**Aim of the task**
Render the listing as a Markdown table with the columns Line and Content, giving each line its row number and skipping blank lines. Leave the pictures out of the table.
====================
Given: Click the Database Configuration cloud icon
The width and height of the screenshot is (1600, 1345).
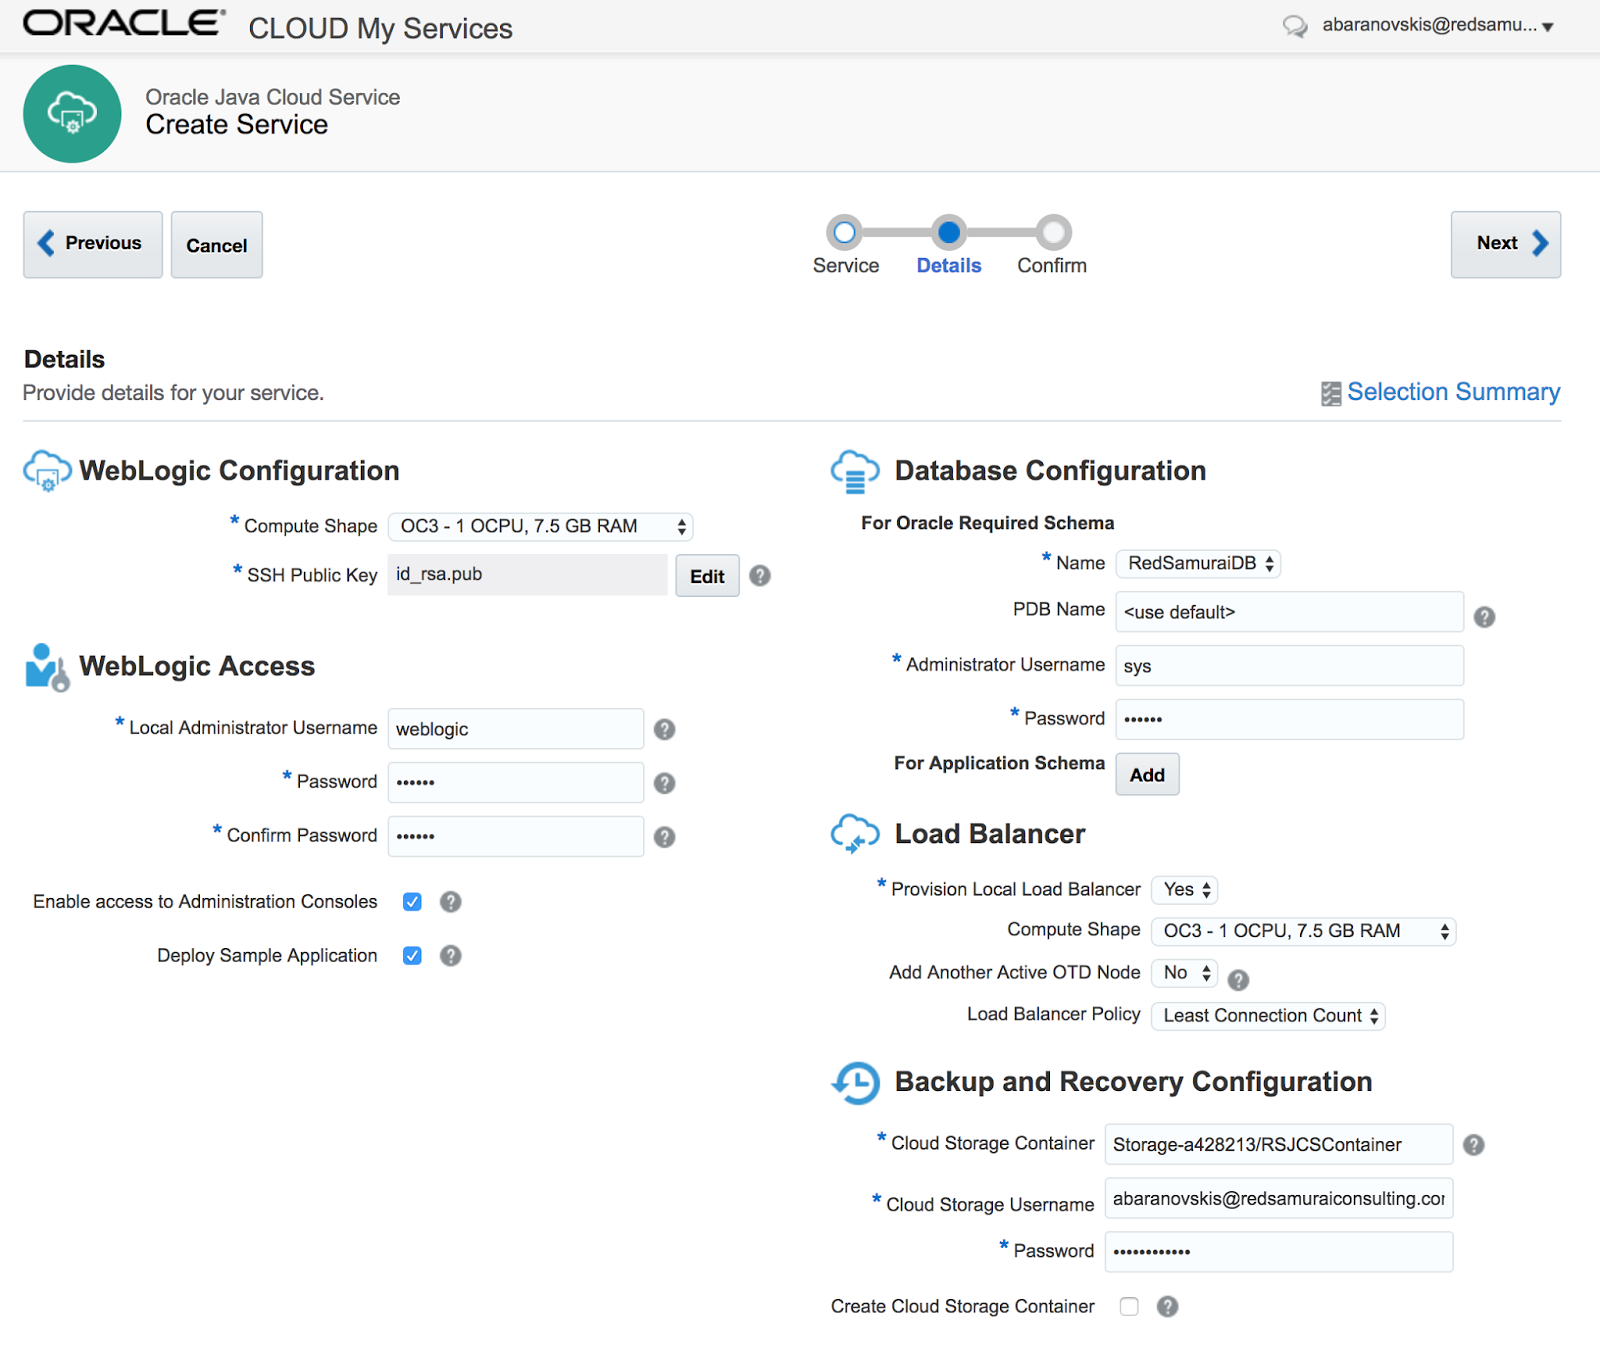Looking at the screenshot, I should point(855,471).
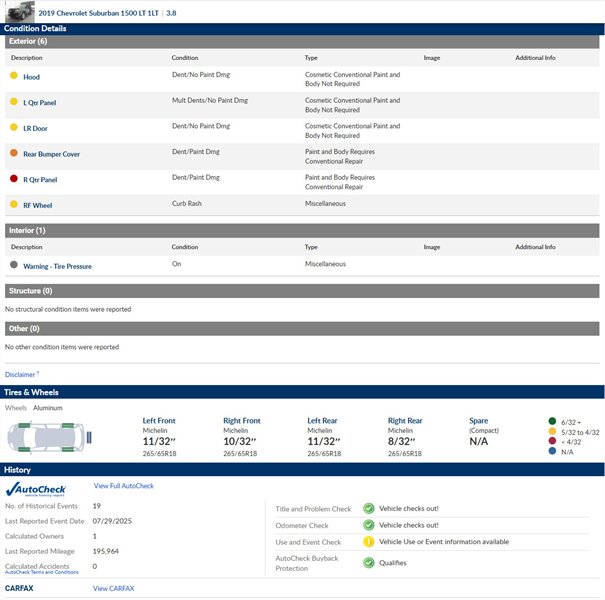Open the L Qtr Panel condition item
Viewport: 605px width, 600px height.
tap(40, 103)
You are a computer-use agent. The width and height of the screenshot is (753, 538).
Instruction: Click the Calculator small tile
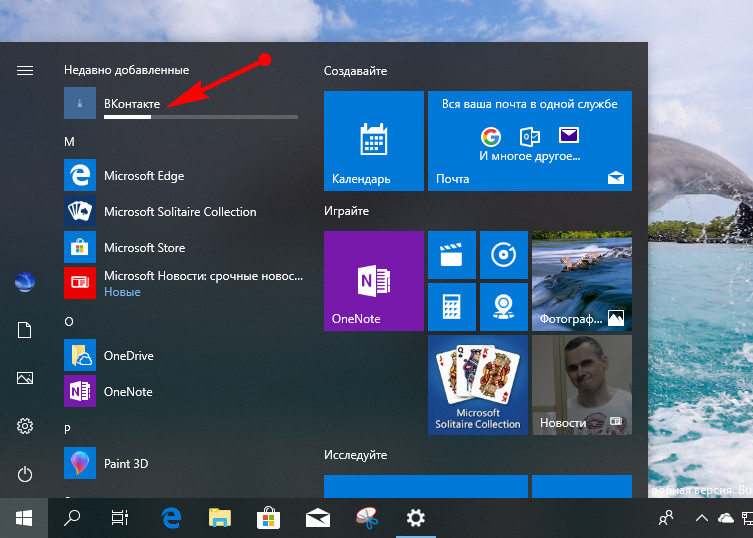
====================
**Exercise result**
| Line | Content |
|---|---|
| 1 | Given: Click the Database Configuration cloud icon |
| 2 | The width and height of the screenshot is (1600, 1345). |
| 3 | Looking at the screenshot, I should point(855,471). |
| 4 | Open the L Qtr Panel condition item |
| 5 | Viewport: 605px width, 600px height. |
| 6 | tap(40, 103) |
| 7 | You are a computer-use agent. The width and height of the screenshot is (753, 538). |
| 8 | Instruction: Click the Calculator small tile |